C’est l’apparition d’Internet qui casse le modèle économique de la presse papier. Les journaux ont vécu sur la publicité plus que sur la diffusion. La presse indépendante est née grâce à l’appui de ce qu’on appelait la réclame. Or cette manne publicitaire s’est rétractée. Elle a partiellement migré en ligne et cassé les prix. Il y a eu un effet de ciseau. C’est un changement de paradigme total que les dirigeants de ce secteur n’ont pas voulu voir. Lorsque j’ai publié un article sur ces questions dans la revue Le Débat, il y a plus de dix ans, le directeur d’un groupe de presse a appelé pour s’étonner qu’un tel article ait pu paraître. Il était dans le déni – un déni assez partagé.

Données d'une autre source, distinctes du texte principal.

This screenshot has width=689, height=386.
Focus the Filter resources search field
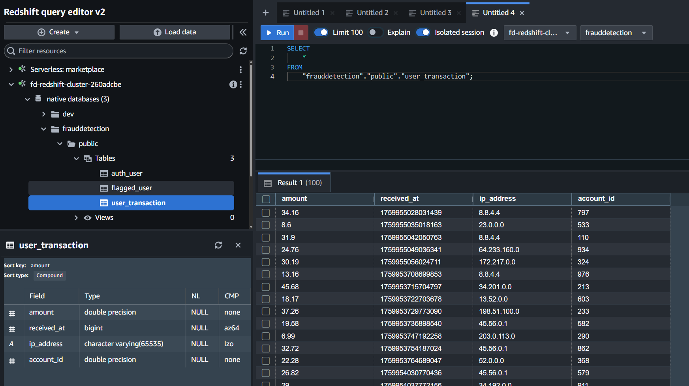118,51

À quel moment situez-vous le basculement du système ?

Vers 2005. Je me rappelle qu’un responsable des petites annonces (PA) dans une régie publicitaire m’avait confié, avec beaucoup de lucidité, que les éditeurs ne se rendaient pas compte qu’ils n’auraient bientôt plus de PA. Or presque la moitié de la pagination de titres comme Le Figaro, Le Monde, L’Express était dédiée aux PA. L’effondrement a été très rapide : une grande partie du chiffre d’affaires de ces titres s’est volatilisée. Elle ne reviendra pas.

Des journaux résistent bien, Le Canard enchaîné par exemple. D’autres journaux se sont lancés ces dernières années, dont le nôtre. Pensez-vous qu’il puisse rester une offre papier ou considérez-vous que les titres sont désormais condamnés à des lectorats ciblés, étroits ? 

Sur le papier, vous avez bien compris que j’ai un sérieux doute. Mais il y a une place pour une information de qualité qui s’adressera à des segments étroits de la population, sur des critères idéologiques ou sur des sujets précis, enfin pour ceux qui ne se satisfont pas du bruit médiatique et acceptent de payer pour de l’information. Le New York Times en est un bon exemple, mais il dispose d’un bassin de lecteurs beaucoup plus large que nos titres et se vend dans le monde entier. Je pense malgré tout à des exemples de sites. Aux Pays-Bas, De Correspondent s’appuie sur une base coopérative entre les lecteurs et des experts. On peut considérer que ce média, avec ses 35 000 abonnés, constitue un bon modèle. En France, Mediapart est un site d’information très identitaire, et c’est un succès. Cela ne fera pas plaisir à leurs fondateurs, mais aux États-Unis, le site Breitbart News, idéologiquement marqué très à droite, fonctionne sur le même principe. Le temps n’est plus aux grandes rédactions. Il faut des rédactions d’experts. Associer des journalistes de plusieurs pays, se réinventer, essayer de nouvelles propositions.